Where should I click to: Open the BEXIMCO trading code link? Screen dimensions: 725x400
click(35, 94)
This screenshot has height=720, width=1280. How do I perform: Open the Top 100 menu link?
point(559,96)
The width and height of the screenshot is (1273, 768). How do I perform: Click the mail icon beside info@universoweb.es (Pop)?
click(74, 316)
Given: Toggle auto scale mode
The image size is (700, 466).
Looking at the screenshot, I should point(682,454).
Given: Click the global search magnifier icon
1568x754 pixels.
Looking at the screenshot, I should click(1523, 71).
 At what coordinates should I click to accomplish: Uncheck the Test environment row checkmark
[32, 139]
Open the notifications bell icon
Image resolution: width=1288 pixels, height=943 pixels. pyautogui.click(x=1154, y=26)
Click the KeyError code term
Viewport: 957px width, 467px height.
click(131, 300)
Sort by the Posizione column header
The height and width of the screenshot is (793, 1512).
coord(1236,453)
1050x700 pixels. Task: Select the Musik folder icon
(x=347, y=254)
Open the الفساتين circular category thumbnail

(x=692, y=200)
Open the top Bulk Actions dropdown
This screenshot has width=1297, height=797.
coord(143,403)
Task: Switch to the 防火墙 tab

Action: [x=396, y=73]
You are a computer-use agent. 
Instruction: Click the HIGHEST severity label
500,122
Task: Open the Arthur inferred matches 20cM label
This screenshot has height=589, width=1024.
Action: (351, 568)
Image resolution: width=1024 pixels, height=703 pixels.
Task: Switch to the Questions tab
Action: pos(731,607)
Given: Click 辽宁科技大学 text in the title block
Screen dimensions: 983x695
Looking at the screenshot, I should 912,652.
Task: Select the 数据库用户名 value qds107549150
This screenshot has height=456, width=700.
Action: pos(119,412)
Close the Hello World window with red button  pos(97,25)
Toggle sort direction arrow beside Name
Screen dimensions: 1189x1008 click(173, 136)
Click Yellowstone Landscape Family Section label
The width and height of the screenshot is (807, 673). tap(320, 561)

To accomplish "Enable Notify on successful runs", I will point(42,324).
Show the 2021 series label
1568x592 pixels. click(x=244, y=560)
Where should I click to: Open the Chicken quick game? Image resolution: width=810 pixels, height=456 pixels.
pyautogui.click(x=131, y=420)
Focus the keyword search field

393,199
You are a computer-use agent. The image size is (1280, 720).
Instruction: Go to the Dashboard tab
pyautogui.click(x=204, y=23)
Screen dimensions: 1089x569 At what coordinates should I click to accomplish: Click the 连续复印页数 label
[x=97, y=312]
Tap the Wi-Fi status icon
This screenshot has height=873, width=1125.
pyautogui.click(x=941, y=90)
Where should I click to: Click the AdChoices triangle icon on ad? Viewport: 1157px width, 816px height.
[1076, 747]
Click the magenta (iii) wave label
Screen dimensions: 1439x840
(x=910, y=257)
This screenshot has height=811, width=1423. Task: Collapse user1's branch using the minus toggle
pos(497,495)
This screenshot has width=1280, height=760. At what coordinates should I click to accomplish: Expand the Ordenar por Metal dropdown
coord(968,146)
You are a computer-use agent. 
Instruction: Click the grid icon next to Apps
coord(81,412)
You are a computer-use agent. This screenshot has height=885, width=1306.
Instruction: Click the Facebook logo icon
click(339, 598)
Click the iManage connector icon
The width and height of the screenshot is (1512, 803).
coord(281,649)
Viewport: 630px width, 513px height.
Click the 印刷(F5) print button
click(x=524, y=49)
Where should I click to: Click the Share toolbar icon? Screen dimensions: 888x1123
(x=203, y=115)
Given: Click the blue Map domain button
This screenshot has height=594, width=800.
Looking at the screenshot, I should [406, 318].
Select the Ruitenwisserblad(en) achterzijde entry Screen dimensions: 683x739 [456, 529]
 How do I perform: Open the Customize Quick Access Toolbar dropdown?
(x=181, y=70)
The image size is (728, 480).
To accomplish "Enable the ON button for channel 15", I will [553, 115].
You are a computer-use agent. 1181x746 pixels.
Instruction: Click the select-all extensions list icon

========

Lines from the start of the material above through the line containing "Open the top Bulk Actions dropdown" are to be duplicated exactly, and only those.

> ANSWER:
Where should I click to: Open the BEXIMCO trading code link? Screen dimensions: 725x400
click(35, 94)
This screenshot has height=720, width=1280. How do I perform: Open the Top 100 menu link?
point(559,96)
The width and height of the screenshot is (1273, 768). How do I perform: Click the mail icon beside info@universoweb.es (Pop)?
click(74, 316)
Given: Toggle auto scale mode
The image size is (700, 466).
Looking at the screenshot, I should point(682,454).
Given: Click the global search magnifier icon
1568x754 pixels.
Looking at the screenshot, I should click(1523, 71).
 At what coordinates should I click to accomplish: Uncheck the Test environment row checkmark
[32, 139]
Open the notifications bell icon
Image resolution: width=1288 pixels, height=943 pixels. pyautogui.click(x=1154, y=26)
Click the KeyError code term
Viewport: 957px width, 467px height.
click(131, 300)
Sort by the Posizione column header
The height and width of the screenshot is (793, 1512).
coord(1236,453)
1050x700 pixels. Task: Select the Musik folder icon
(x=347, y=254)
Open the الفساتين circular category thumbnail

(x=692, y=200)
Open the top Bulk Actions dropdown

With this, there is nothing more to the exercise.